> **TASK REQUIREMENTS**
The answer is the line that contains "Click the preset" followed by every later line of the entries below, each repeated exactly, and nothing else.
[Start of section]
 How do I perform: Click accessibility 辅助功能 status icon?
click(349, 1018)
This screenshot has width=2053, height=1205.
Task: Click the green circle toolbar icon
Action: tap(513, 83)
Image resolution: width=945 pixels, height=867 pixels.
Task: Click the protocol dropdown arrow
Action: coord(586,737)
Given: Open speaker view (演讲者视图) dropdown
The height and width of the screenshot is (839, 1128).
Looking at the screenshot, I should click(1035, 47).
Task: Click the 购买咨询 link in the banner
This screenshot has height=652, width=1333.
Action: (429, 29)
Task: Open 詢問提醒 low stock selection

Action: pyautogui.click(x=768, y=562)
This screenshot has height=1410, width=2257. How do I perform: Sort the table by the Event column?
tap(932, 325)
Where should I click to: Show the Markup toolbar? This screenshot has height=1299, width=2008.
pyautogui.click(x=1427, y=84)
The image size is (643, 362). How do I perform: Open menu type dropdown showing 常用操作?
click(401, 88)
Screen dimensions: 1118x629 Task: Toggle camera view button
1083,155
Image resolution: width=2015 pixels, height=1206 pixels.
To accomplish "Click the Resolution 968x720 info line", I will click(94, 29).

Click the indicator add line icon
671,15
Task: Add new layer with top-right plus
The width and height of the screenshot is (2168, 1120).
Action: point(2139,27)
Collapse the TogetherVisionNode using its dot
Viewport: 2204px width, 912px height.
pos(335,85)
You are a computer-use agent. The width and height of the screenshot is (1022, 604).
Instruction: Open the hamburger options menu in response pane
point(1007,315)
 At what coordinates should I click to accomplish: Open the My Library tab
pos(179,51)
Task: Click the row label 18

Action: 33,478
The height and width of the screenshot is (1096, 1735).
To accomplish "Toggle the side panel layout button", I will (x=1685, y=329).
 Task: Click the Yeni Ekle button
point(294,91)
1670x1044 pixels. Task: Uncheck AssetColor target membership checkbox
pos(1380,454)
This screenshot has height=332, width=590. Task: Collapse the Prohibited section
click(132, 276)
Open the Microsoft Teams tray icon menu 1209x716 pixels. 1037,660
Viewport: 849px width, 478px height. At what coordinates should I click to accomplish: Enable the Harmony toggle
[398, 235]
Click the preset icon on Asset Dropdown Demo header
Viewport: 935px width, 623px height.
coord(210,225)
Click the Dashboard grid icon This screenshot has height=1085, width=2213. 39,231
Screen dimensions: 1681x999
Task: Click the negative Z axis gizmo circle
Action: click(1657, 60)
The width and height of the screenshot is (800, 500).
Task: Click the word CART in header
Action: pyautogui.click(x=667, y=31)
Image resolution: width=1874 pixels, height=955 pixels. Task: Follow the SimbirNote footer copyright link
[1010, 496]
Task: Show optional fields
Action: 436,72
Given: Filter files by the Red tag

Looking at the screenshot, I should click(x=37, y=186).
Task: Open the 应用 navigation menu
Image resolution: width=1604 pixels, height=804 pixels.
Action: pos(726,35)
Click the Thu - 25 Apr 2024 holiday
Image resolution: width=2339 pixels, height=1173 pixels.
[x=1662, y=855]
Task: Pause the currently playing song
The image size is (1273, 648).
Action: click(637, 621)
[End of section]
> **EXERCISE OUTPUT**
Click the preset icon on Asset Dropdown Demo header
Viewport: 935px width, 623px height.
coord(210,225)
Click the Dashboard grid icon This screenshot has height=1085, width=2213. 39,231
Screen dimensions: 1681x999
Task: Click the negative Z axis gizmo circle
Action: click(1657, 60)
The width and height of the screenshot is (800, 500).
Task: Click the word CART in header
Action: pyautogui.click(x=667, y=31)
Image resolution: width=1874 pixels, height=955 pixels. Task: Follow the SimbirNote footer copyright link
[1010, 496]
Task: Show optional fields
Action: 436,72
Given: Filter files by the Red tag

Looking at the screenshot, I should click(x=37, y=186).
Task: Open the 应用 navigation menu
Image resolution: width=1604 pixels, height=804 pixels.
Action: pos(726,35)
Click the Thu - 25 Apr 2024 holiday
Image resolution: width=2339 pixels, height=1173 pixels.
[x=1662, y=855]
Task: Pause the currently playing song
The image size is (1273, 648).
Action: click(637, 621)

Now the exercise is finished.